Before we were together, information only spread in sounds and memories— stories and songs from grandparents to fidgety children. Then you learned how to leave your mark, scratches on stone, indents in clay, pigment on parchment and your words could no longer be forgotten, only ignored.
Now you flip bits, make tablets glow and leave me to decay but there will come a day (I can feel it in the atmosphere) when sparks will no longer flow and you, my dear reader, will take me in the candlelight and caress my cover like an eager lover.
From Robert Lee Brewer’s Write Better Poetry blog: For today’s prompt, write a metaphor poem. A simile is when something is like a something else (example: I am like a tree); a metaphor is when something is something else (example: I am a tree). So take a moment to consider possible metaphors and then poem them out.

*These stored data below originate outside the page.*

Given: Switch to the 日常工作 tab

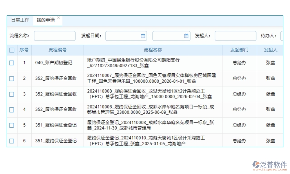Looking at the screenshot, I should pyautogui.click(x=20, y=20).
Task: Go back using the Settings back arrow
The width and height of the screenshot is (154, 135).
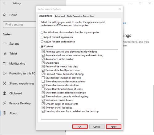Action: 5,3
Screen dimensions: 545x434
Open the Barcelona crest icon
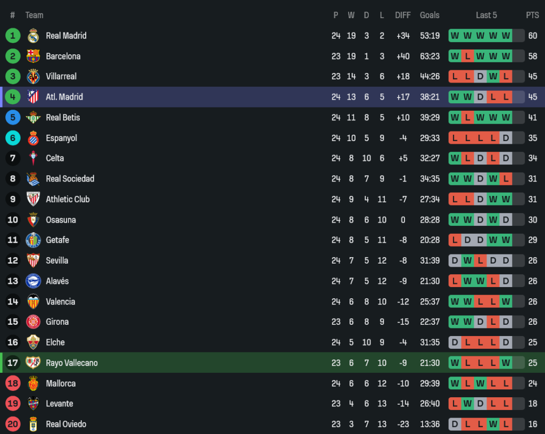(33, 56)
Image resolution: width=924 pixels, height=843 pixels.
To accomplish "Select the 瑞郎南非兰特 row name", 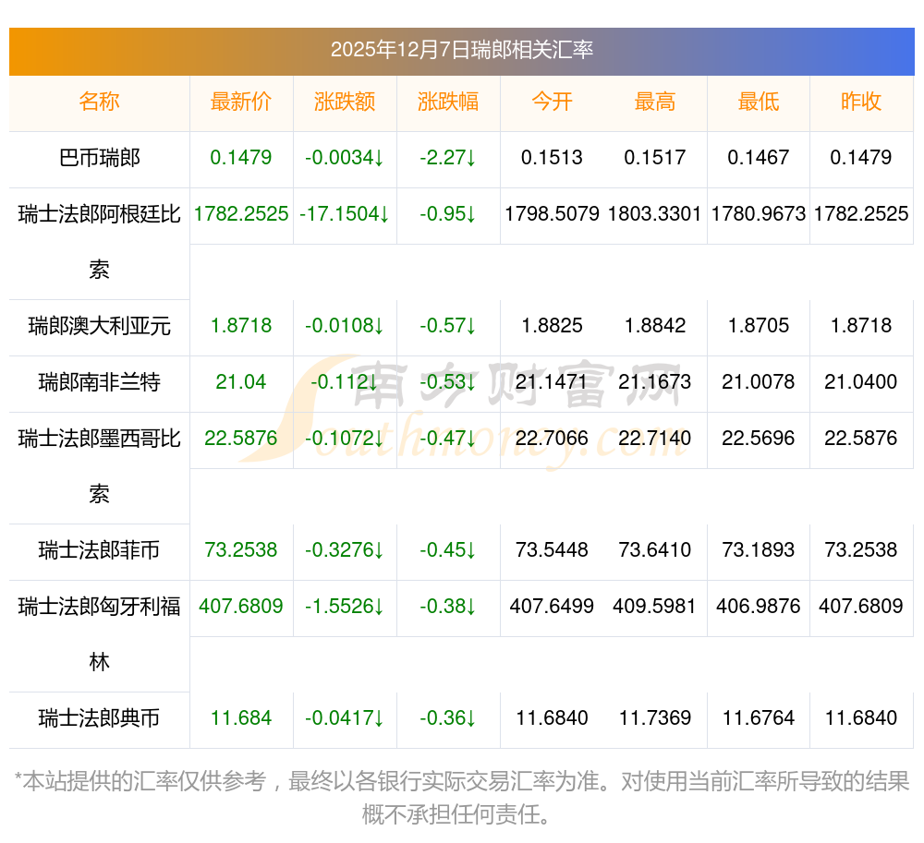I will tap(99, 382).
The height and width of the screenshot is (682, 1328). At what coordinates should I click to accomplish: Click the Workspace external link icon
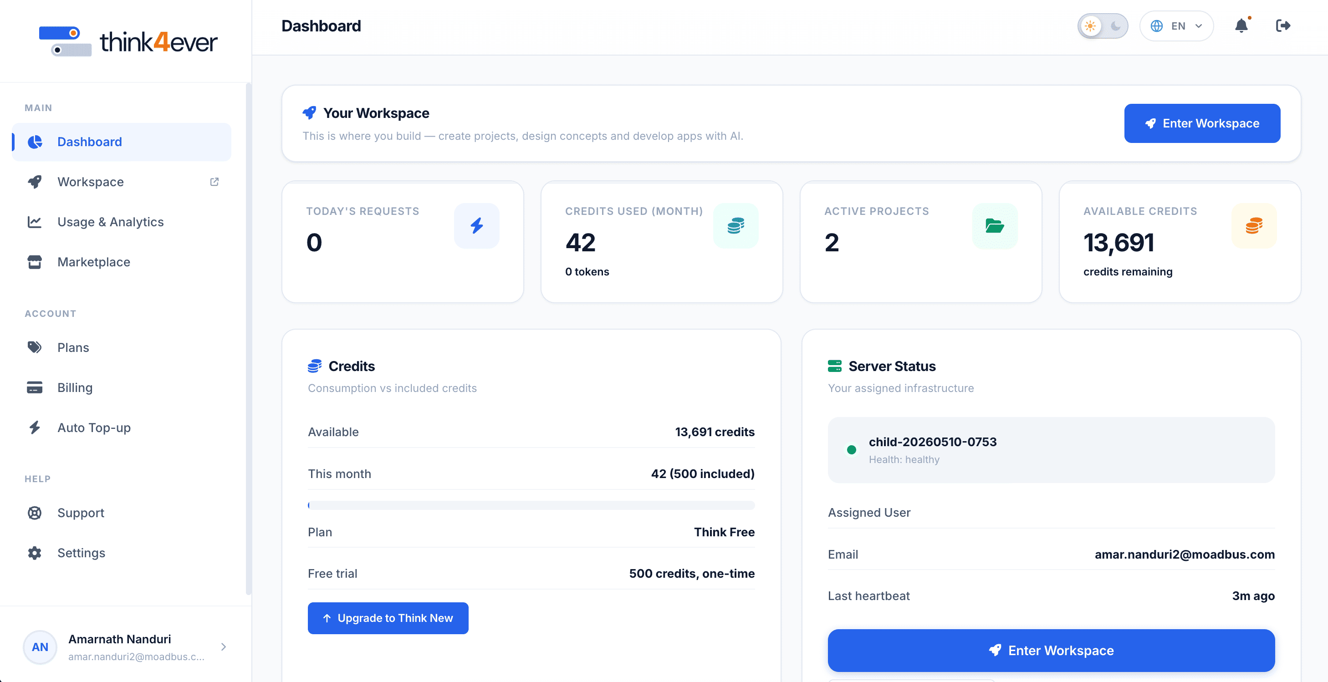pyautogui.click(x=214, y=182)
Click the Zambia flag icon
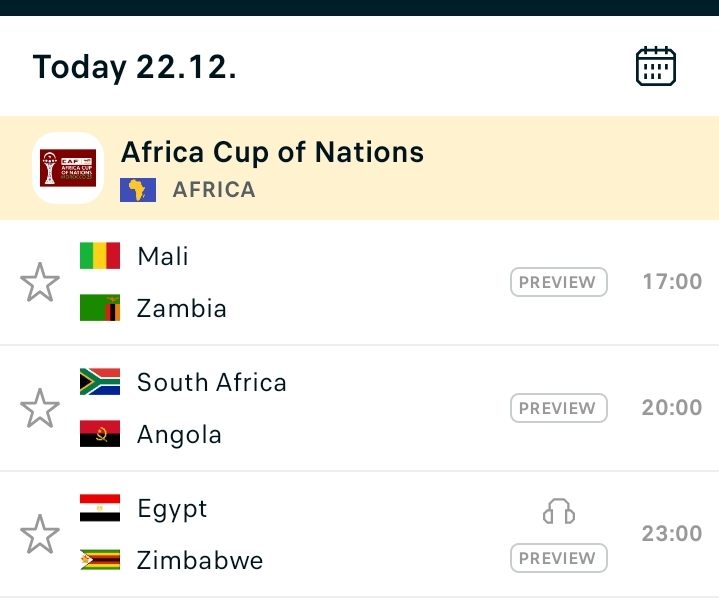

that grain of sand irritating the foot of your soul
a paper cut across your fingerprint leaving blood on the keys
the scab forming over a trauma and poets can’t stop picking
From Robert Lee Brewer’s Write Better Poetry blog:
For today’s prompt, write a villain poem. You could write a persona poem from the perspective of a popular villain (like Count Dracula, Thanos, or Dolores Umbridge). Or write a poem with a person doing a villainous thing (like eating the last piece of pie or littering). As always, have fun with it.
I ran but he was faster then turf struck my face and a muscular arm locked itself around my neck.
This must be how the mouse feels after the pounce.
Heart thumping like a flat tire, I didn’t struggle as he pulled my Road Runner lunchbox from trembling fingers.
As a short chubby boy, I was more than willing to break the code of the schoolyard and tattle.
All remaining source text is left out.